> **Exercise goal**
Images are to be left out; everything else in the listing should be repeated exactly.

> **Entries shown**
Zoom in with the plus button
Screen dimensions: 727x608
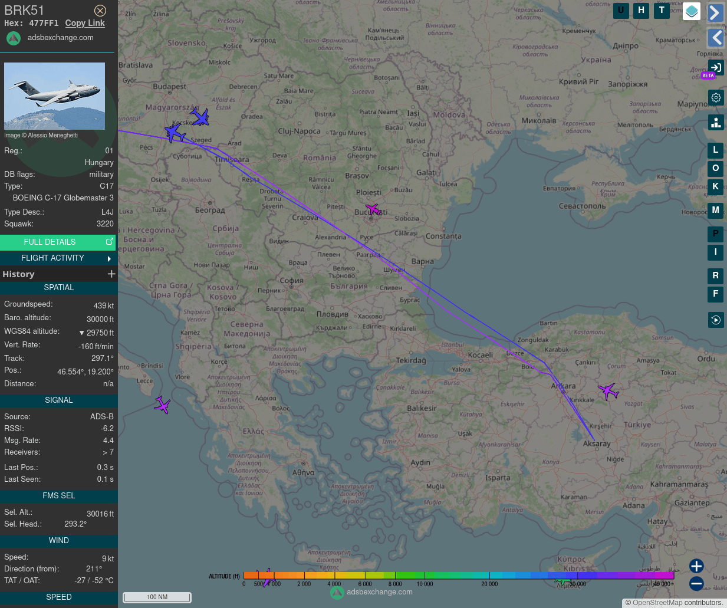pyautogui.click(x=696, y=566)
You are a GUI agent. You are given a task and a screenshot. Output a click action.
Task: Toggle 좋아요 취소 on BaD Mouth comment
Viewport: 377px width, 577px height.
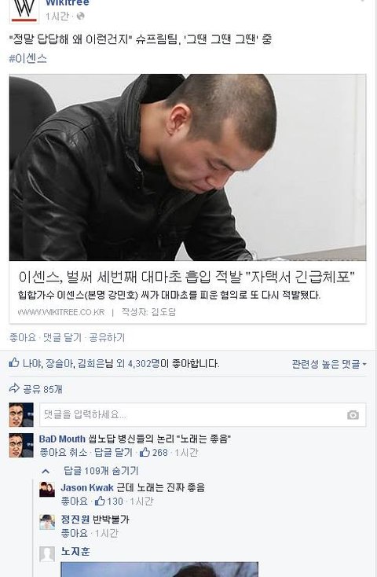(64, 452)
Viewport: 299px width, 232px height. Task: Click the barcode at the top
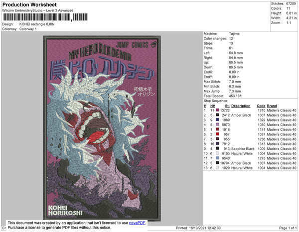click(x=45, y=17)
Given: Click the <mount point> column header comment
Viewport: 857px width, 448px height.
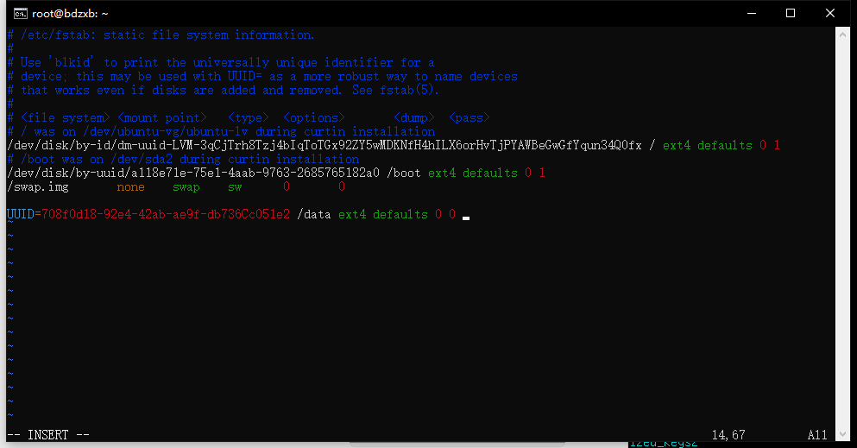Looking at the screenshot, I should coord(162,117).
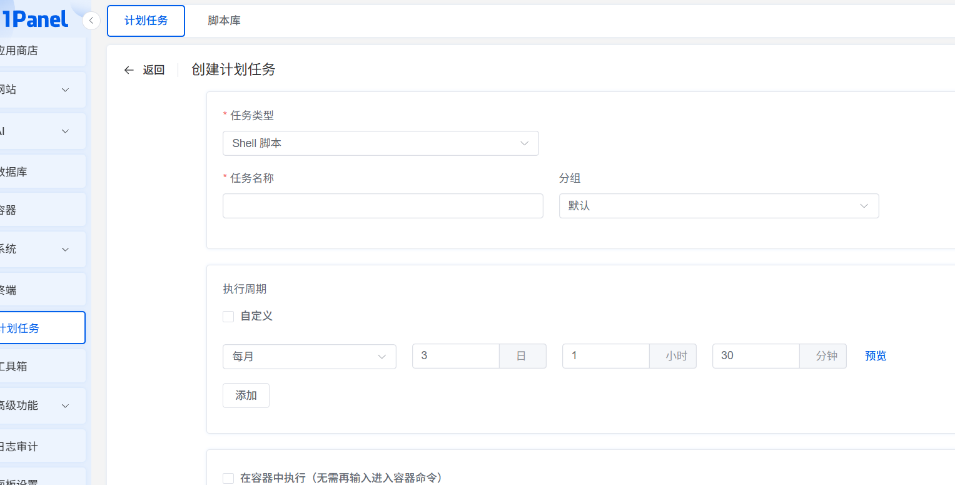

> **Task result**
Zoom in with the plus button
Screen dimensions: 727x608
pyautogui.click(x=696, y=566)
You are a GUI agent. You are given a task and a screenshot. Output a click action.
Task: Toggle 좋아요 취소 on BaD Mouth comment
Viewport: 377px width, 577px height.
(64, 452)
Viewport: 299px width, 232px height. Task: Click the barcode at the top
click(x=45, y=17)
Given: Click the <mount point> column header comment
Viewport: 857px width, 448px height.
Looking at the screenshot, I should coord(162,117).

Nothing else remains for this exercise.